The production problem
Cold starts hurt most when stateful control loops wake up empty. A scheduler that starts instantly but has no worker view behaves like a healthy process producing unhealthy outcomes.
Teams often optimize container startup and ignore state hydration. Then every restart creates a short blind period where routing decisions degrade or stall.
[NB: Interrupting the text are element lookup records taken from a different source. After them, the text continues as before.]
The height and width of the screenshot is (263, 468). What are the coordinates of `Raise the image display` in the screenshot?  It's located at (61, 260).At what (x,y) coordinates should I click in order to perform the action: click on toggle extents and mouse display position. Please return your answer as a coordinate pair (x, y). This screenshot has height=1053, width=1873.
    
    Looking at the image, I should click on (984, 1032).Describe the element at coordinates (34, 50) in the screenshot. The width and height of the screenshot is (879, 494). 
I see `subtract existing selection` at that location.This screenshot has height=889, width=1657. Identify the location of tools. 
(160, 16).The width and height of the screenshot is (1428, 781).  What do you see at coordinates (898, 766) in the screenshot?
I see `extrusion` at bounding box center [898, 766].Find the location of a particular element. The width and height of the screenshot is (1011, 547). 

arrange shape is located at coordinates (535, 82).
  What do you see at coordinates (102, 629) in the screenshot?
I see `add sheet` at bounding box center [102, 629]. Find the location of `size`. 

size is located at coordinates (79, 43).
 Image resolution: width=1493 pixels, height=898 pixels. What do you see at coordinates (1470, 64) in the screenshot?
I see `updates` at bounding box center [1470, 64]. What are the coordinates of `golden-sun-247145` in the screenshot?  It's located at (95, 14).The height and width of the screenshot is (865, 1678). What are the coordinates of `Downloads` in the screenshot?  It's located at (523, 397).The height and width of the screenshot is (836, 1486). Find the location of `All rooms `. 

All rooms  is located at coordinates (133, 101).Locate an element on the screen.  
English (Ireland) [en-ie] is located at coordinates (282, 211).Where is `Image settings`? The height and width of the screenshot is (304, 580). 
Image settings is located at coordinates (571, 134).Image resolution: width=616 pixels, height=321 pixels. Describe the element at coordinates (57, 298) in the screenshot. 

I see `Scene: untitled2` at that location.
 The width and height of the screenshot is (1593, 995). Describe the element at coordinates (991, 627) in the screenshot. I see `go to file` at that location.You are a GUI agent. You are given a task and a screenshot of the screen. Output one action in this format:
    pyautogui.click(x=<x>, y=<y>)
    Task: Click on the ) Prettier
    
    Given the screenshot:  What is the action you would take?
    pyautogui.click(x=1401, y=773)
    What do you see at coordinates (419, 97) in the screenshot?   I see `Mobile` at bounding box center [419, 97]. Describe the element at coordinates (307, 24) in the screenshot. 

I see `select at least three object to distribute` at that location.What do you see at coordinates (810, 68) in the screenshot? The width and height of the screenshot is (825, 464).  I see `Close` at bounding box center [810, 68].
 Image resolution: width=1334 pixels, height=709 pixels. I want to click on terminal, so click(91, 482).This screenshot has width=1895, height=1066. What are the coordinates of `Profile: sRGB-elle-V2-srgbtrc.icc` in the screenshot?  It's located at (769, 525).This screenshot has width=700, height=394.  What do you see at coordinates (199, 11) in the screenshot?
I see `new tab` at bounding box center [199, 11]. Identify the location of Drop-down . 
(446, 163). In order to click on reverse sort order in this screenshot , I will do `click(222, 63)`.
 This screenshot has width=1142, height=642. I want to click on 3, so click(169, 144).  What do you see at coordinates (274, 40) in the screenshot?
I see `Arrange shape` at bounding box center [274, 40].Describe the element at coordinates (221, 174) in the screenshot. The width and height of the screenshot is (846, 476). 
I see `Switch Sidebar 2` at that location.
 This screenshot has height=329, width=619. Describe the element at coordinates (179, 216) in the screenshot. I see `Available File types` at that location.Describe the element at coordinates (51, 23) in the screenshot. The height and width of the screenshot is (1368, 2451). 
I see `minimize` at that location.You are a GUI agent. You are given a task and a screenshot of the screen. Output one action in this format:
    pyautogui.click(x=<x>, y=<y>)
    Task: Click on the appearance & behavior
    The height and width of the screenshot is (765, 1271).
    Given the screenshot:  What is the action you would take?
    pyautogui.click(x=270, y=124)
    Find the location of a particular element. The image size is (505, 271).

Recovery design needs startup budget math, warm-start artifacts, and strict stale-state expiration.
What top results miss
| Source | Strong coverage | Missing piece |
|---|---|---|
| Kubernetes startup probes | How startup probes shield slow initialization and how `failureThreshold * periodSeconds` defines startup budget. | No guidance for restoring distributed scheduler state before workloads are admitted. |
| AWS Lambda runtime lifecycle | Init/invoke lifecycle, cold vs warm starts, and initialization latency factors. | No control-plane replica convergence model for shared routing state. |
| Azure Functions warmup trigger | Warmup hooks for scale-out and preloading dependencies before traffic. | No multi-replica snapshot freshness strategy or cross-node consistency checks. |
The gap is distributed state convergence after restart, not process boot mechanics alone.
Cold-start recovery model
| Phase | Objective | Common failure | Mitigation |
|---|---|---|---|
| Bootstrap | Bring process up and connect to required control-plane dependencies. | Service is technically up but functionally blind to worker/routing state. | Separate process start from readiness admission. |
| Hydrate | Load prior state snapshot with timeout-bound read path. | Slow or failed reads block startup indefinitely. | Use strict read timeout and deterministic fallback to cold path. |
| Validate freshness | Apply TTL/freshness checks so stale state expires quickly. | Warm-started stale entries route jobs to non-existent workers. | Reset `lastSeen` with bounded TTL and prefer live heartbeats. |
| Converge | Refresh state continuously from live signals and periodic snapshots. | Replica behavior diverges after restart and traffic spikes. | Single-writer snapshot updates and restart verification checks. |
Cordum startup behavior
These values come from current scheduler code paths and supporting docs, with conflicts resolved by checking source code.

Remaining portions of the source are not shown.